Stated task A ▸ In the prison-industry passage below, how much did prison-construction budgets nationwide reach in 1994?
Stated task B ▸ Rewrite the paragraph of the prison-industry passage that begins "Driving the construction" as a short bulleted list that keeps its main facts.

Text passage ▸
You may have heard the joke: By the year 2000,
everyone in the United States will either be in prison or working
for one.
But prisons and the jobs and spinoff
businesses they create are no joke. Prison-construction budgets
nationwide topped $5 billion in 1994.
In
California, annual spending on prisons now surpasses the amount
spent on the state's vaunted university system, according to the
Los Angeles Times. National prison directories, which list lock-ups
around the country, are filled with ads from food and cigarette
companies, architecture and engineering firms, and others who make
a living from the prison industry.
Driving the
construction is an ever-increasing flow of criminals. Stricter
sentencing requirements coupled with a war on drugs started by
former President Ronald Reagan have pushed the numbers of prisoners
from 196,000 in 1970, to 316,000 in 1980, to some 1.1 million
today. More than 1,200 people join the ranks of the incarcerated
every week, according to the U.S. Justice
Department.

Data segment ▸
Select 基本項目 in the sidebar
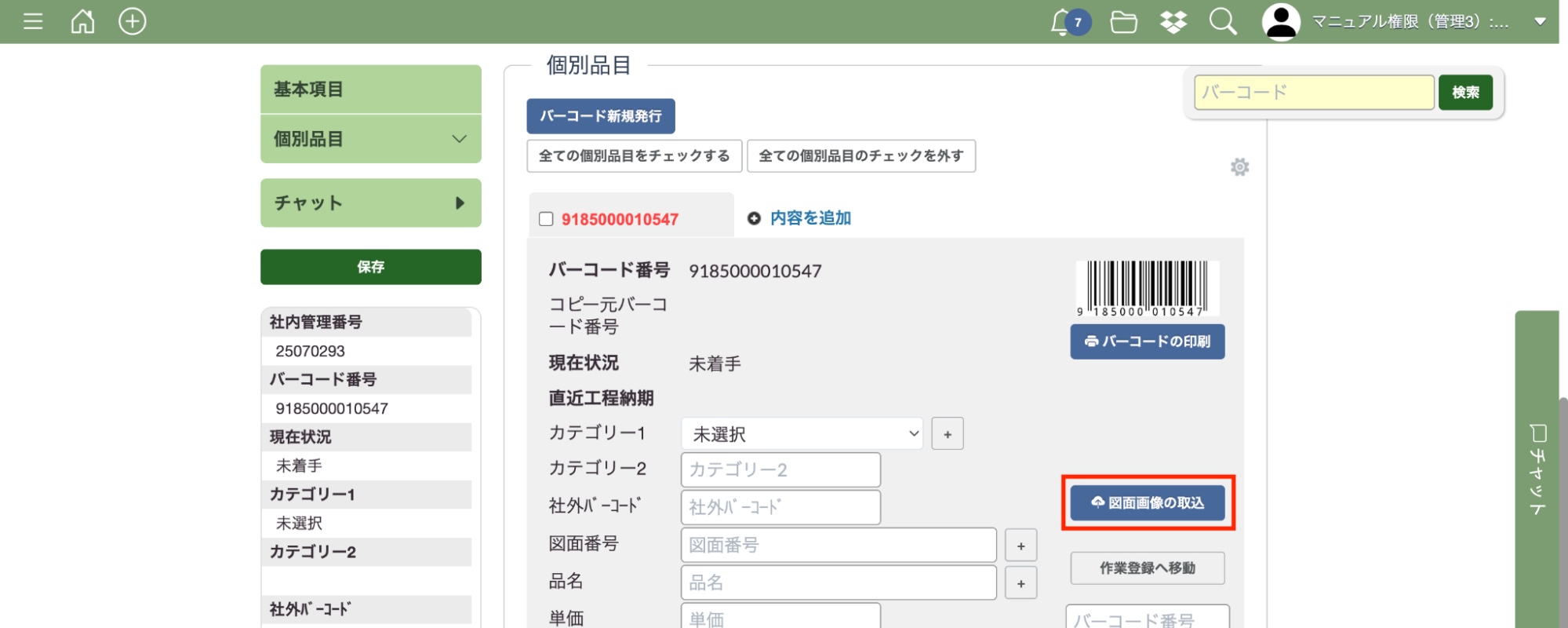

Task solution A ▸ They topped $5 billion.

Task solution B ▸
- Prison construction is driven by an ever-increasing flow of criminals.
- Stricter sentencing requirements and a war on drugs started by former President Ronald Reagan have raised prisoner numbers.
- Prisoners numbered 196,000 in 1970, 316,000 in 1980, and some 1.1 million today.
- According to the U.S. Justice Department, more than 1,200 people are incarcerated every week.